-------- DATA SUPPLIED
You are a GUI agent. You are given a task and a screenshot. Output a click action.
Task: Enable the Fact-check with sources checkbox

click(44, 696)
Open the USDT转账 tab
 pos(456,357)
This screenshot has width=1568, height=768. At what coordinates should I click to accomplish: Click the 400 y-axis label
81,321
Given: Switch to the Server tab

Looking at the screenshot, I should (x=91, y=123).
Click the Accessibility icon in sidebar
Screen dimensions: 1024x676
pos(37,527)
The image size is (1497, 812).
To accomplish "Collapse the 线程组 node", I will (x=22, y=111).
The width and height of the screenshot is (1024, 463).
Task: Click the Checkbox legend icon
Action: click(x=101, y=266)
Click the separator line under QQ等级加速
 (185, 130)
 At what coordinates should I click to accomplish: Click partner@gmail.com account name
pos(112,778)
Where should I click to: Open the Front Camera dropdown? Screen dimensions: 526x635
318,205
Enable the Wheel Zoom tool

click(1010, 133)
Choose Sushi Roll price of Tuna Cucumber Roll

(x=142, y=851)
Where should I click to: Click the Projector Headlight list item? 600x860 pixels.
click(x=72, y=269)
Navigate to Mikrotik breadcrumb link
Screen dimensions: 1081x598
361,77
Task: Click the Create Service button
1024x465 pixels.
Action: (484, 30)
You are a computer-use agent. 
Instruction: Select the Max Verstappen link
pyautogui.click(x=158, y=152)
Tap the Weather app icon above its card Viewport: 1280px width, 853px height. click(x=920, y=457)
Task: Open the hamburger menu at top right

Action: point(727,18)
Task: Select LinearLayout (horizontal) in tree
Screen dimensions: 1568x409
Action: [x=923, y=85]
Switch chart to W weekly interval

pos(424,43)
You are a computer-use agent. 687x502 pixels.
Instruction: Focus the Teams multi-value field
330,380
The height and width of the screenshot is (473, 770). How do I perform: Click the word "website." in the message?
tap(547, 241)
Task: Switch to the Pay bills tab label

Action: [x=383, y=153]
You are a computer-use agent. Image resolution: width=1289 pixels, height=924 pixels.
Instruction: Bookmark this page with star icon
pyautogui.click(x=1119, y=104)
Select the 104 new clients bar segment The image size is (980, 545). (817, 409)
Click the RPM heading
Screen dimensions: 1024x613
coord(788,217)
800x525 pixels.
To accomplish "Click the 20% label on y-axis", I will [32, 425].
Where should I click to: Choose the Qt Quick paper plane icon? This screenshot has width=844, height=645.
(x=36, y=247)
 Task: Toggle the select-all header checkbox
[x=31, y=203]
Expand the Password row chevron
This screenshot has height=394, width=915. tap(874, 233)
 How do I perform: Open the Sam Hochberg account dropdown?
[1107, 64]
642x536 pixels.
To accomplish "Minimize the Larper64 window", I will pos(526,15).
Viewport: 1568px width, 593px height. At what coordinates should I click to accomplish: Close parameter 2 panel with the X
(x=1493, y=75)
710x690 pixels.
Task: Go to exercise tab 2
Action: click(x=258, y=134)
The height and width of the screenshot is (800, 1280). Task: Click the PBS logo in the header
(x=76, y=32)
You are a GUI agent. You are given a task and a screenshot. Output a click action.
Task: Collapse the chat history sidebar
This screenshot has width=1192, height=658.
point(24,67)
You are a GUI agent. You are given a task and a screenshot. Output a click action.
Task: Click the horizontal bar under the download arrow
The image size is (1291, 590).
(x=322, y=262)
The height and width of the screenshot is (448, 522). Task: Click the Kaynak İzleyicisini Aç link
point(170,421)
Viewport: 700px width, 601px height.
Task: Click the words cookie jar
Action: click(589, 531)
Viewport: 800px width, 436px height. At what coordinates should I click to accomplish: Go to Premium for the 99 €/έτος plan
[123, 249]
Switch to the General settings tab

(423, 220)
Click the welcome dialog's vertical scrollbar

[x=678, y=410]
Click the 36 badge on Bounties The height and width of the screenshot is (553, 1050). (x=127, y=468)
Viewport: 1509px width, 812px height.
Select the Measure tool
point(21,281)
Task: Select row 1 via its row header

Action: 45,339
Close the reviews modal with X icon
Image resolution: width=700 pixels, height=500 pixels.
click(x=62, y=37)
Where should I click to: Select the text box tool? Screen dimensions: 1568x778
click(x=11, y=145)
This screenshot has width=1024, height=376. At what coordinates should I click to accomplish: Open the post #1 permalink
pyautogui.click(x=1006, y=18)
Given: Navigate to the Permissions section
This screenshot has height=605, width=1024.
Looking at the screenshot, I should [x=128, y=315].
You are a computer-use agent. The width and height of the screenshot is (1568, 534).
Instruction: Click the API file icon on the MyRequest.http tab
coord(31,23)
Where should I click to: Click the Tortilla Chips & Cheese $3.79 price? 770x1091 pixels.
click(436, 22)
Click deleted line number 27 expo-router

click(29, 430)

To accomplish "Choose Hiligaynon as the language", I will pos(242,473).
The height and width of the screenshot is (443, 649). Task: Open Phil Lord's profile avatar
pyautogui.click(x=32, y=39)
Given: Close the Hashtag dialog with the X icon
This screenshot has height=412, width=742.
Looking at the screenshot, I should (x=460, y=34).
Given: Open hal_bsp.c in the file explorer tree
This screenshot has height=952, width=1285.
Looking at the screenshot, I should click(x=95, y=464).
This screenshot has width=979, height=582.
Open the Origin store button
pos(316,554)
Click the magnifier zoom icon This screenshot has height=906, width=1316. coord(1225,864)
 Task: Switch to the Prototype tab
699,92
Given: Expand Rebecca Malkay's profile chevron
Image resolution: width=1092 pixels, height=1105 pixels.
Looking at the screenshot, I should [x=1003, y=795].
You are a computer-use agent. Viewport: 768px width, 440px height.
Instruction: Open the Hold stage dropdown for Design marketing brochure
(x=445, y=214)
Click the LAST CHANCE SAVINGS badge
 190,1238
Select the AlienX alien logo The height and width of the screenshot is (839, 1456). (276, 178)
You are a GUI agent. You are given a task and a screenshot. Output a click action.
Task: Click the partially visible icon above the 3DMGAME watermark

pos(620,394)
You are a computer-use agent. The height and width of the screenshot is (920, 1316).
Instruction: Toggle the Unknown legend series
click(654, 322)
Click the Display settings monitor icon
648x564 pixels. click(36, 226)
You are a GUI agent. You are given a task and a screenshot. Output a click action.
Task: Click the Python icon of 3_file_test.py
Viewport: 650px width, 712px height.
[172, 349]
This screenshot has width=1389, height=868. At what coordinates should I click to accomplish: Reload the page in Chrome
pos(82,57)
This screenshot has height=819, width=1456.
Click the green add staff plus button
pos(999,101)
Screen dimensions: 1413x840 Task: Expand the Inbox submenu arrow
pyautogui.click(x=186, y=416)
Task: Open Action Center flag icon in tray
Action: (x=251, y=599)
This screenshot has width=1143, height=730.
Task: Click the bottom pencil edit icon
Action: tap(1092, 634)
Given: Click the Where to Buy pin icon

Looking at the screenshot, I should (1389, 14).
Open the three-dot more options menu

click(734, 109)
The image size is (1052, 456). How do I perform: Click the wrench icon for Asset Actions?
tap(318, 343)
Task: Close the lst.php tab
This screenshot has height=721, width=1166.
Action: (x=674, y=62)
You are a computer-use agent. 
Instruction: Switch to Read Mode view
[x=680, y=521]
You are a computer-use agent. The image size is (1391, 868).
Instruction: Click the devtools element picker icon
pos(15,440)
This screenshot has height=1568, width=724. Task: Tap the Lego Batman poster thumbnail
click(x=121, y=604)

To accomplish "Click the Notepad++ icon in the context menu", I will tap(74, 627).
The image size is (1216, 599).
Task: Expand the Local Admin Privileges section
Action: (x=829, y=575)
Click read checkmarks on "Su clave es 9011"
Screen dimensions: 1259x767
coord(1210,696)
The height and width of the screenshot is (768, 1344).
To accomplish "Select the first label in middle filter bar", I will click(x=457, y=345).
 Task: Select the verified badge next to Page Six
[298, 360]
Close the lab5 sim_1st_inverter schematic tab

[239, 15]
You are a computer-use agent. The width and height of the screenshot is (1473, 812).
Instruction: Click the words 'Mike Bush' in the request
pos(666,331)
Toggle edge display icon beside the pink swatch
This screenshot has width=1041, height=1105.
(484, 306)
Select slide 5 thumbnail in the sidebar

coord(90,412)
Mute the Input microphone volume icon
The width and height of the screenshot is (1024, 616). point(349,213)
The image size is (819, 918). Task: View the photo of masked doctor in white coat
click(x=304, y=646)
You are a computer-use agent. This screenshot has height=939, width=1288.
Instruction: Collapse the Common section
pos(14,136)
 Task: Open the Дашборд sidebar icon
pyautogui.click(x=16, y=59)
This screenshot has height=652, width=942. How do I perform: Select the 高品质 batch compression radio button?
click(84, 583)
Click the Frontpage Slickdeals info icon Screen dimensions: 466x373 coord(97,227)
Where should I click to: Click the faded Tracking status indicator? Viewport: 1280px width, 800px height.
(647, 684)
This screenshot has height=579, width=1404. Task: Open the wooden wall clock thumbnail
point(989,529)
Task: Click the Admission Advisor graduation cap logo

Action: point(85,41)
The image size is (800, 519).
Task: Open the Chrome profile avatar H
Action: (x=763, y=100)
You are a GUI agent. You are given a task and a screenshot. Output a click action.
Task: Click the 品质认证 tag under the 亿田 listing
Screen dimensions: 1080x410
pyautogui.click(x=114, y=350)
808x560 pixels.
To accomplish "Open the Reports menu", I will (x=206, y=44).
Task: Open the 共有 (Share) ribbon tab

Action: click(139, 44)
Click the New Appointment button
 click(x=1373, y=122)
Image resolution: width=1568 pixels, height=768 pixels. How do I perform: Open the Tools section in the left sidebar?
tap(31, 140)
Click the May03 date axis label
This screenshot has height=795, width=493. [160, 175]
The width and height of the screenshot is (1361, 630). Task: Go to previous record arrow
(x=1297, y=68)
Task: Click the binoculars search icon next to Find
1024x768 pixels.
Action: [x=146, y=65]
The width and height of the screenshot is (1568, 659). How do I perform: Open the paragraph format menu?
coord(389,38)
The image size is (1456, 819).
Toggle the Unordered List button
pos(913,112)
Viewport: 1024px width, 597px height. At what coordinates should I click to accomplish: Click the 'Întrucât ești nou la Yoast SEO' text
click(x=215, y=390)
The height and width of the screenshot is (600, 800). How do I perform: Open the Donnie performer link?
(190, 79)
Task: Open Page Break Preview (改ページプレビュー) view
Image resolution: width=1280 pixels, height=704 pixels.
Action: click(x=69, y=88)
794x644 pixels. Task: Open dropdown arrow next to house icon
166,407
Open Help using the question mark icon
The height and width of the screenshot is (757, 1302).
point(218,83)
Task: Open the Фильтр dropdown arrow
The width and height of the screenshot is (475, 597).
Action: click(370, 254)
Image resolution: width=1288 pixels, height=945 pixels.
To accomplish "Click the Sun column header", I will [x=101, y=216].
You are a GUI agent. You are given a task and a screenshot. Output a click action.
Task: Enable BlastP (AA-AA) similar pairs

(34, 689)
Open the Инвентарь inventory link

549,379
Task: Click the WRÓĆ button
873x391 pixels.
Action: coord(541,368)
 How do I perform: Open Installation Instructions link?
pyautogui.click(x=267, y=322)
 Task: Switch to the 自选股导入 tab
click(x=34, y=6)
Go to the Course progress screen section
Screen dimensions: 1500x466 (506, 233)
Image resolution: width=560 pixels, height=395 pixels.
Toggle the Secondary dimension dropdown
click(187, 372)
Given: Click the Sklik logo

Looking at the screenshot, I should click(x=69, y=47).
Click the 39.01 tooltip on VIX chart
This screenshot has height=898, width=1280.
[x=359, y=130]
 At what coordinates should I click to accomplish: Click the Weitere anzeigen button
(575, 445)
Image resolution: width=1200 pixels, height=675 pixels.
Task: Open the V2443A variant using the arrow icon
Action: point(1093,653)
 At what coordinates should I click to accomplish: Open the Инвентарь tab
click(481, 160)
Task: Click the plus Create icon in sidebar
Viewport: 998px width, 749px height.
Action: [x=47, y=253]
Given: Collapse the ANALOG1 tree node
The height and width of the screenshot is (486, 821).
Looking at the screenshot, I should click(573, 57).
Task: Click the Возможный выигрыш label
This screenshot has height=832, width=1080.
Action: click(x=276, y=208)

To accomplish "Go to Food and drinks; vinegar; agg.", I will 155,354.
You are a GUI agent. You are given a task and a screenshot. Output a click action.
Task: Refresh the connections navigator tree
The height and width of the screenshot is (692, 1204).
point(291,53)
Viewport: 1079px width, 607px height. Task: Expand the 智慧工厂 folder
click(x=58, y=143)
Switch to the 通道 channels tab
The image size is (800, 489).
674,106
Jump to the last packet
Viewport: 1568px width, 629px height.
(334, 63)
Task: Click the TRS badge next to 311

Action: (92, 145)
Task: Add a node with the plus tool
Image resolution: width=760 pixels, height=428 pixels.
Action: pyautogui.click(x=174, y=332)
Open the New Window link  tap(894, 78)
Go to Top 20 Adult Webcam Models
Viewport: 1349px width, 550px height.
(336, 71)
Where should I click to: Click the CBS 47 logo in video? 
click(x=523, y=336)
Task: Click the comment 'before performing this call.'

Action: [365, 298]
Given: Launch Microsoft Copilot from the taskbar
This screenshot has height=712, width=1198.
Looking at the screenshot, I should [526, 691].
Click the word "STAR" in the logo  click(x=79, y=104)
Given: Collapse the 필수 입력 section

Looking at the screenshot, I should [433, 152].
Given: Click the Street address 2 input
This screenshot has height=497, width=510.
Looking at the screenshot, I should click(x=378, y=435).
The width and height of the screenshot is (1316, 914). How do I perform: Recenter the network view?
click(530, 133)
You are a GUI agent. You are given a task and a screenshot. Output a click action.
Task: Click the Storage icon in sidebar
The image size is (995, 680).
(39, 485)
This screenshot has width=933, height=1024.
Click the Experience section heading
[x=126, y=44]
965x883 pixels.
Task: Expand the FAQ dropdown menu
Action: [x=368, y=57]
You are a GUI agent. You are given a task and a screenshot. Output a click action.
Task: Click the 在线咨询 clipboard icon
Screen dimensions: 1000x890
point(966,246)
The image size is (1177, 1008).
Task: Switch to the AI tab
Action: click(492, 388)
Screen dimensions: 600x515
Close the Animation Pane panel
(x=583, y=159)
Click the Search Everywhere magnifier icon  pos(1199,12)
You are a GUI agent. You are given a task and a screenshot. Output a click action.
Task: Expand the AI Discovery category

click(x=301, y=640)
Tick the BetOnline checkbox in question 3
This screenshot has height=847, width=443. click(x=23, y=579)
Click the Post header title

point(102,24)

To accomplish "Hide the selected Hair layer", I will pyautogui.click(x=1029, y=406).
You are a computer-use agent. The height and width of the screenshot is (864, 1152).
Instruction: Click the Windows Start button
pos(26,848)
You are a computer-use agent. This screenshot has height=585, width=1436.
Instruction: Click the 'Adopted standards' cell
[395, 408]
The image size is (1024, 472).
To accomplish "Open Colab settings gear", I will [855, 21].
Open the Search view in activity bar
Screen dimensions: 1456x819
----------------
Copy out, word for word, the lines that begin with the line containing "Viewport: 1568px width, 593px" and end with the line containing "(x=322, y=262)", including both of those lines.

Viewport: 1568px width, 593px height. At what coordinates should I click to accomplish: Close parameter 2 panel with the X
(x=1493, y=75)
710x690 pixels.
Task: Go to exercise tab 2
Action: click(x=258, y=134)
The height and width of the screenshot is (800, 1280). Task: Click the PBS logo in the header
(x=76, y=32)
You are a GUI agent. You are given a task and a screenshot. Output a click action.
Task: Collapse the chat history sidebar
This screenshot has width=1192, height=658.
point(24,67)
You are a GUI agent. You are given a task and a screenshot. Output a click action.
Task: Click the horizontal bar under the download arrow
The image size is (1291, 590).
(x=322, y=262)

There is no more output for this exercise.